Он сказал это, забыв о том, что напоминает нам ежедневно – иногда дважды в день – об истощающихся резервах. Букшоу принадлежал Харриет, и, когда она погибла, не оставив завещания (кто, в конце концов, мог представить, что человек, настолько полный жизни, как она, найдет свой конец на горе в далеком Тибете?), начались трудности. Вот уже десять лет отец обменивается учтивыми па «танца смерти», как он это называет, с серыми людьми из министерства налогов ее величества.
Тем не менее, невзирая на растущую кипу счетов на столике в вестибюле и несмотря на учащающиеся телефонные звонки с требованиями от хриплоголосых людей из Лондона, отец кое-как умудрялся сводить концы с концами.
Как-то раз, из-за его фобии по отношению к «инструменту», как он именовал телефон, я сама ответила на один такой звонок, и это оказалось довольно забавно, потому что я притворилась, что не говорю по-английски.
Когда телефон снова зазвонил через минуту, я схватила трубку и начала елозить пальцем по трубке.
«Алло! – кричала я. – Алло! Алло! Извините, не слышу вас. Ужасная связь. Перезвоните позже».
В третий раз я сняла трубку и плюнула в микрофон, который сразу же затрещал.
«Пожар, – произнесла я слабым монотонным голосом. – Дом в огне… стены и пол… Боюсь, я должна положить трубку. Простите, но пожарники разбивают окна».
Сборщик налогов больше не перезванивал.
«Мои встречи в комитете по земельным делам, – продолжал отец, – ни к чему не привели. Все кончено».
«Но тетушка Фелисити! – запротестовала Даффи. – Наверняка тетушка Фелисити…»
«Ваша тетушка Фелисити не имеет ни средств, ни намерения облегчить ситуацию. Боюсь, она…»

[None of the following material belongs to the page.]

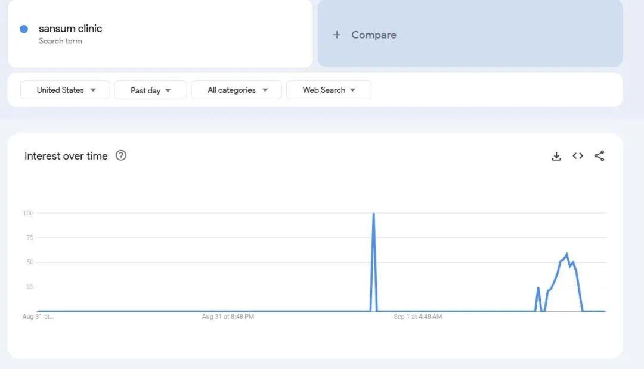Screen dimensions: 644x369
Task: Click the Search term subtitle text
Action: pos(60,41)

«Приезжает на Рождество, – перебила Даффи. – Можно спросить у нее, когда она будет тут!»
«Нет, – печально ответил отец, покачивая головой. – Все способы оказались неудачными. Танец кончен. В результате я был вынужден отдать Бук-шоу…»

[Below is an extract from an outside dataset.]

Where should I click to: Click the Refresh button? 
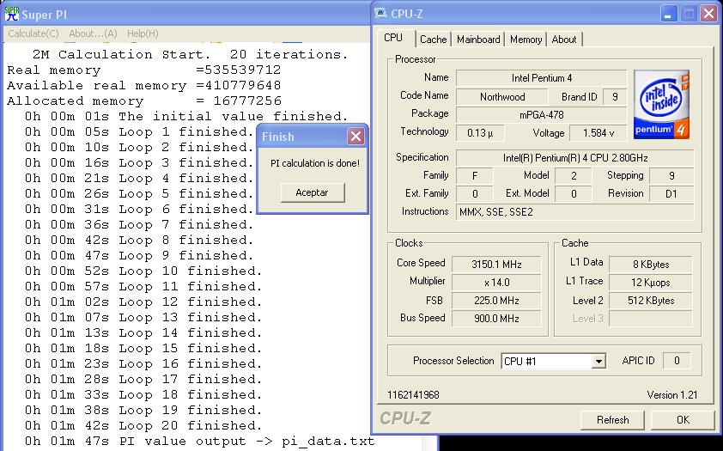point(612,420)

У меня перехватило дыхание.
Фели подалась вперед, нахмурив брови. Она грызла ноготь – неслыханная вещь для такой тщеславной штучки.

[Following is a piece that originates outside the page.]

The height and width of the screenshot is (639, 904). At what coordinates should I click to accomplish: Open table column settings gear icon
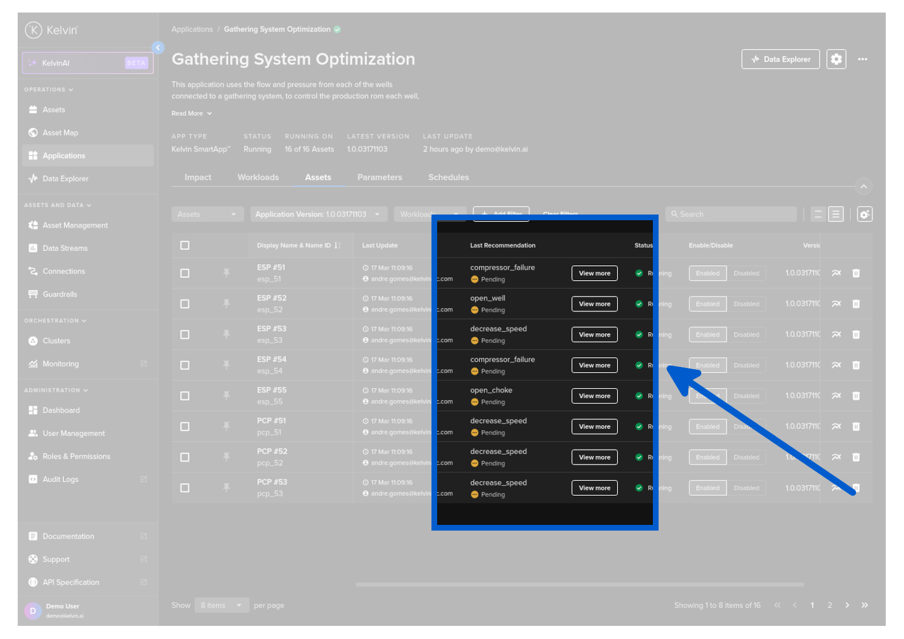click(x=865, y=215)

Даффи смотрела из-под полуопущенных век, непроницаемая, как всегда.
«…киностудии, – продолжил отец. – Они приедут за неделю до Рождества и будут распоряжаться здесь, пока не закончат съемки».
«Но как насчет нас? – спросила Даффи. – Что будет с нами?»
«Нам позволено остаться в наших владениях, – ответил отец, – при условии, что мы будем держаться своих комнат и никоим образом не вмешиваться в работу кинокомпании. Прошу прощения, но это лучшие условия, на которых я смог договориться. В обмен мы получим достаточное вознаграждение, чтобы продержаться на плаву – во всяком случае до следующего Женского дня[3]
Мне следовало предполагать что-то подобное. Всего пару месяцев назад нас навестила пара молодых людей в шарфах и фланелевых костюмах, которые провели два дня, фотографируя Букшоу под всеми мыслимыми углами, снаружи и внутри. Они звались Невилль и Чарли, и отец был крайне туманен насчет их намерений. Предположив, что это просто очередное фото в «Сельскую жизнь», я выбросила произошедшее из головы.
Отец снова повернулся к окну и устремил взгляд на свои злосчастные владения.
Фели поднялась и с небрежным видом подошла к зеркалу. Наклонилась вперед, разглядывая свое отражение.
Я знала, что у нее на уме.
«Есть предположения, о чем он? – поинтересовалась она не совсем своим голосом. – Имею в виду фильм».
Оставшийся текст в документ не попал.